O palestrante indicou que, novamente, a mutação TP53 foi detectada em um terço das pacientes, mas em apenas 13% no estudo em tela, "o que pode refletir diferenças da população de pacientes, mas também pode ser uma questão técnica".

O Dr. Philippe explicou que isso pode ocorrer porque o ensaio cobre apenas os éxons 5 a 8, mas oTP53 é um gene grande, abrangendo diferentes éxons.

Por fim, o palestrante disse que a detecção do ganho de FGFR1 é um "desafio técnico", embora tenha comentado que no estudo em pauta os resultados foram semelhantes aos observados no MONALEESA-2, o que considerou "reconfortante".

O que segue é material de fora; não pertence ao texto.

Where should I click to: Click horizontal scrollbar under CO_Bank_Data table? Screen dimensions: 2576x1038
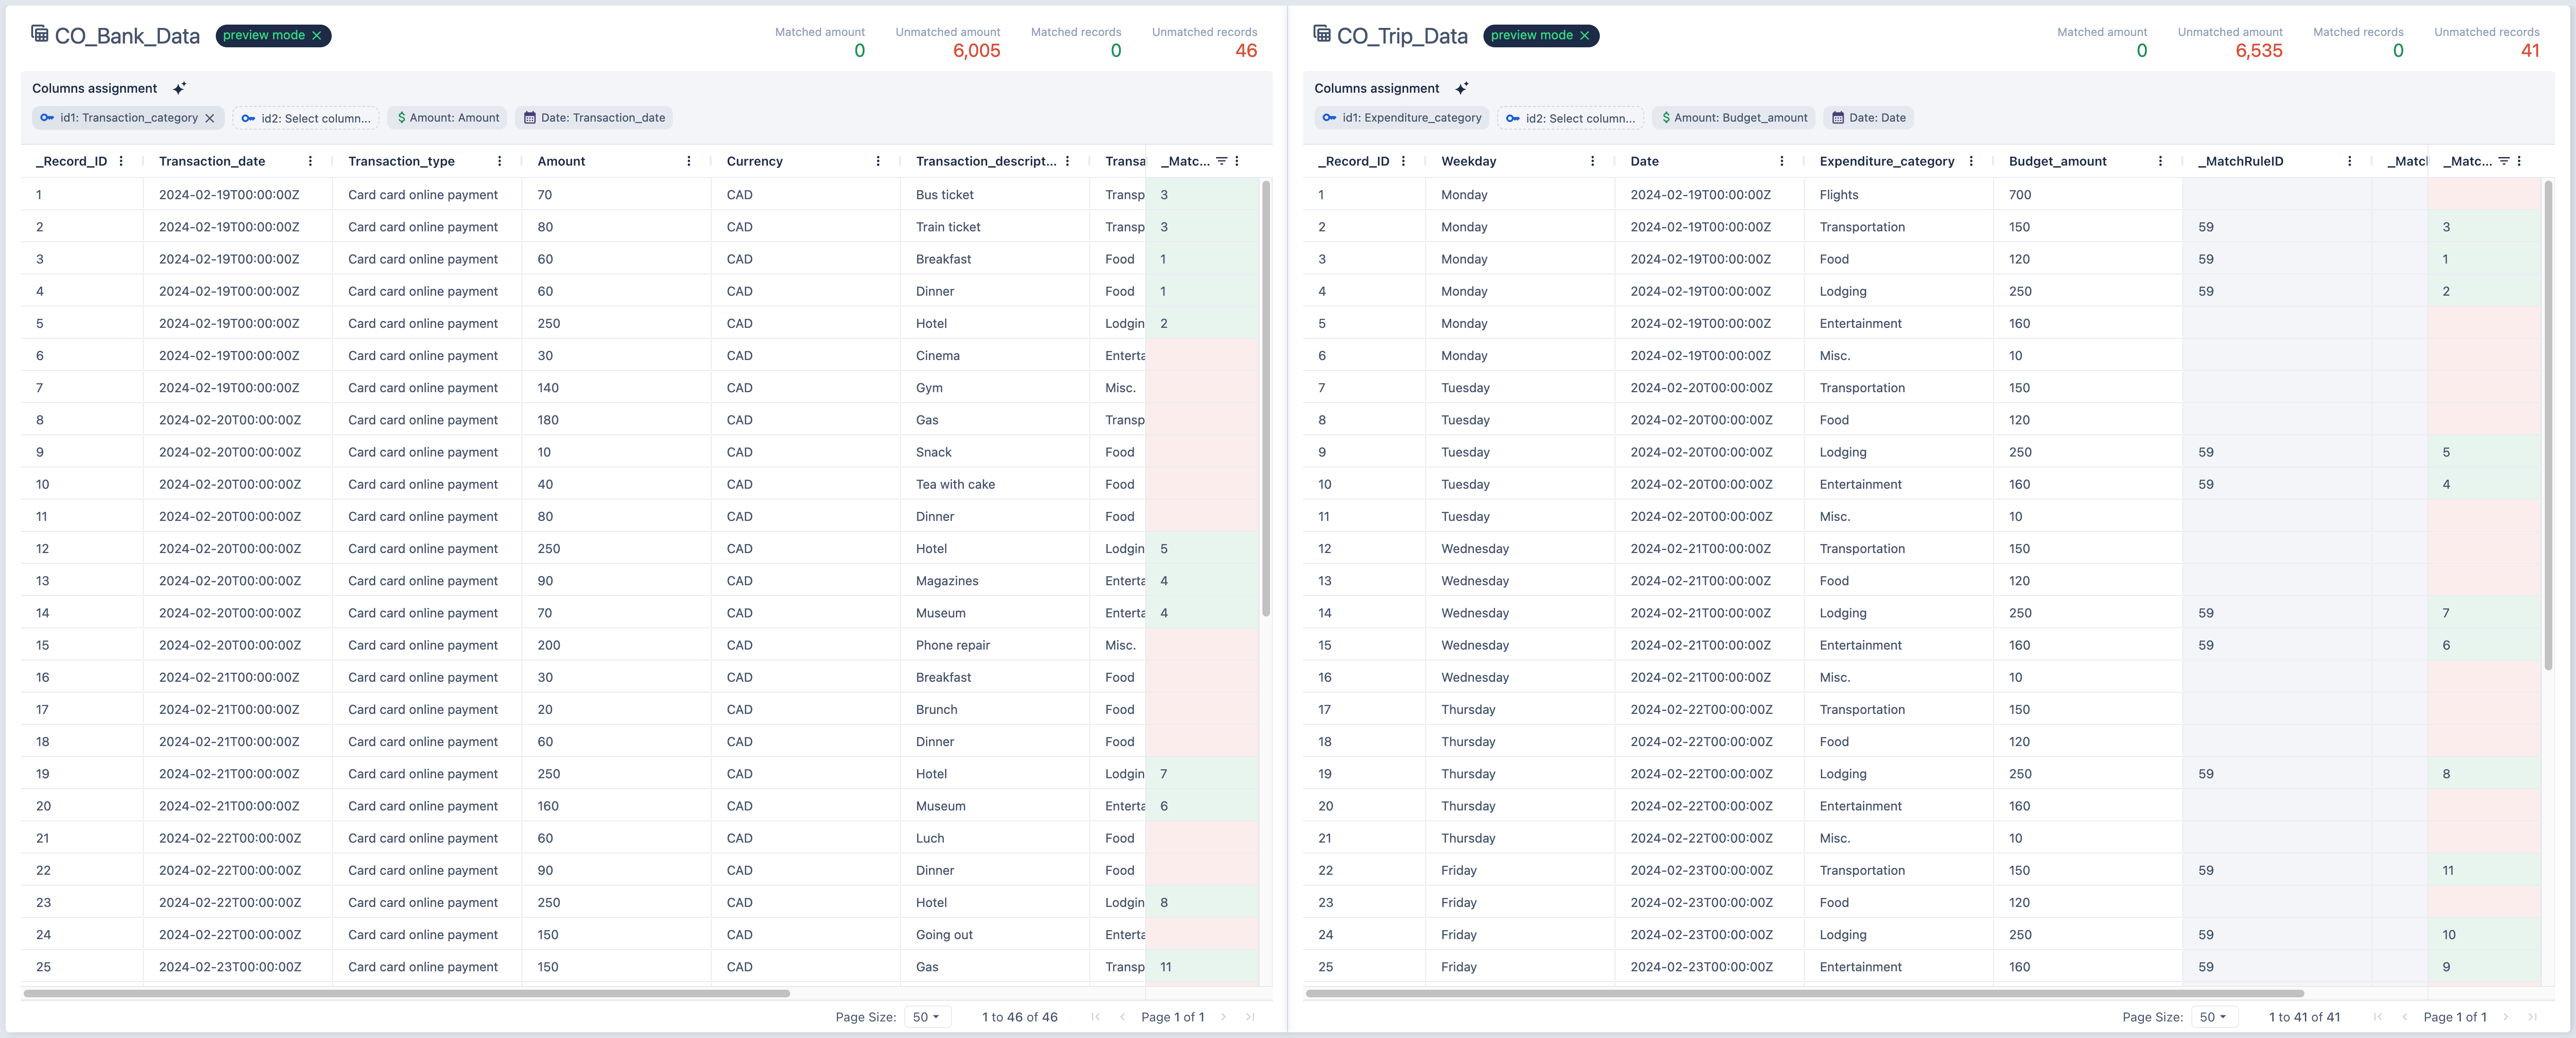(x=406, y=993)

Por conseguinte, os dados respaldam a inclusão da alteração do FGFR , por exemplo, nos amplos rastreamentos de resistência genômica e sua detecção nas biópsias nos casos de progressão após o tratamento endócrino.

Dr. Philippe concluiu: "Esta é uma importante área terapêutica, que pode vir a ser uma fonte de futuros ensaios clínicos direcionados especificamente a estes casos."

O PALOMA-3 foi patrocinado pela Pfizer.

O Dr. Ben O'Leary informou ter recebido financiamento do estudo da Pfizer (Inst). O Dr. Nicholas Turner informou prestar consultoria ou ser conselheiro para as empresas AstraZeneca; Bicycle Therapeutics; Bristol-Myers Squibb; Lilly; Merck Sharp & Dohme; Novartis; Pfizer; Roche; Tesaro; Research Funding - AstraZeneca (Inst); Bio-Rad (Inst); Clovis Oncology (Inst); Guardant Health (Inst); Pfizer (Inst); Roche (Inst). Dr. Philippe Bedard informou prestar consultoria ou ser conselheiro para as empresas Sanofi (Inst); Research Funding - Sanofi (Inst).

American Society of Clinical Oncology (ASCO) 2019 Annual Meeting:Apresentado em 1º de junho de 2019. Abstract 1010.